Optimal occlusion uniformly partitions red blood cells fluxes within a microvascular network

TL;DR

This study investigates how pressure feedbacks from red blood cell occlusion in narrow vessels of a zebrafish model help achieve uniform blood flow distribution across the microvascular network, revealing a trade-off with increased energy dissipation.

Contribution

It demonstrates that occlusive feedbacks are tuned to ensure uniform blood flow in microvessels, a novel insight into microvascular regulation and function.

Findings

Occlusion feedbacks are tuned to prevent short-circuiting near the heart.

Uniform flow distribution is achieved at the cost of 11-fold increased dissipation.

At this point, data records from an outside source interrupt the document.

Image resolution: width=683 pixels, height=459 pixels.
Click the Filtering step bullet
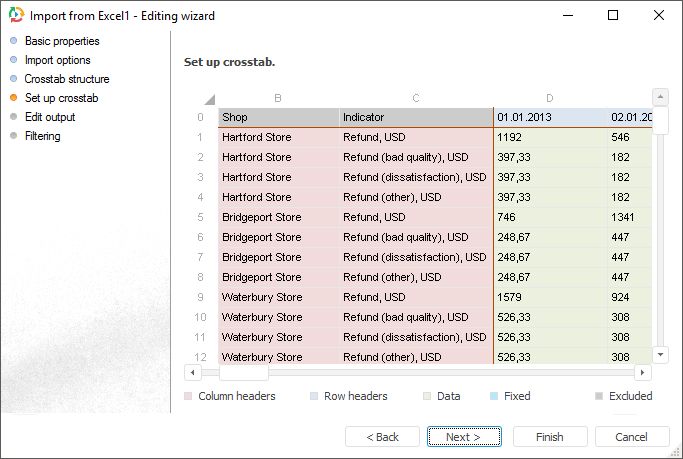(x=14, y=136)
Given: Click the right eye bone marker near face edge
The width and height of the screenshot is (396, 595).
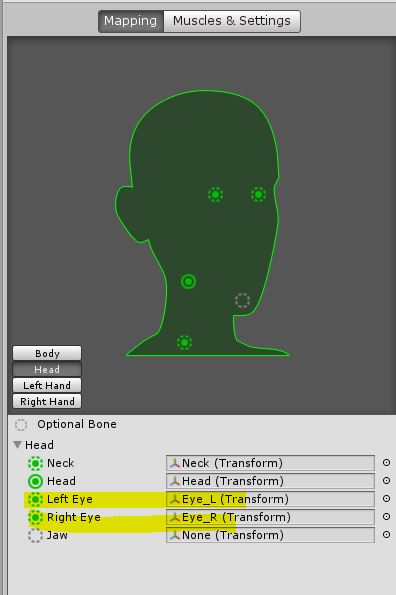Looking at the screenshot, I should [258, 195].
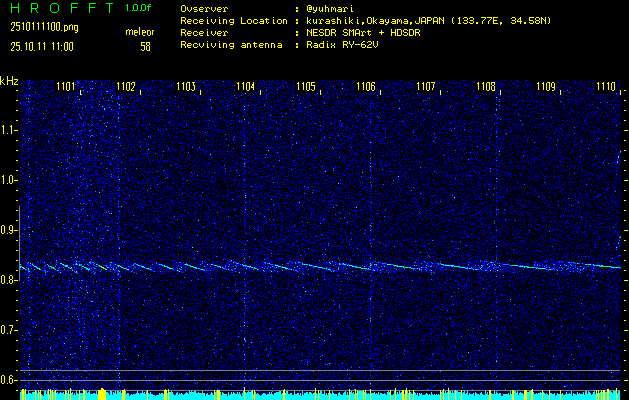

Pressure feedbacks help partition red blood cells evenly across microvasculature.

Abstract

In animals, gas exchange between blood and tissues occurs in narrow vessels, whose diameter is comparable to that of a red blood cell. Red blood cells must deform to squeeze through these narrow vessels, transiently blocking or occluding the vessels they pass through. Although the dynamics of vessel occlusion have been studied extensively, it remains an open question why microvessels need to be so narrow. We study occlusive dynamics within a model microvascular network: the embryonic zebrafish trunk. We show that pressure feedbacks created when red blood cells enter the finest vessels of the trunk act together to uniformly partition red blood cells through the microvasculature. Using mathematical models as well as direct observation, we show that these occlusive feedbacks are tuned throughout the trunk network to prevent the vessels closest to the heart from short-circuiting the network. Thus occlusion is linked with another open question of microvascular function: how are red blood cells delivered at the same rate to each micro-vessel? Our analysis shows that tuning of occlusive feedbacks increase the total dissipation within the network by a factor of 11, showing that uniformity of flows rather than minimization of transport costs may be prioritized by the microvascular network.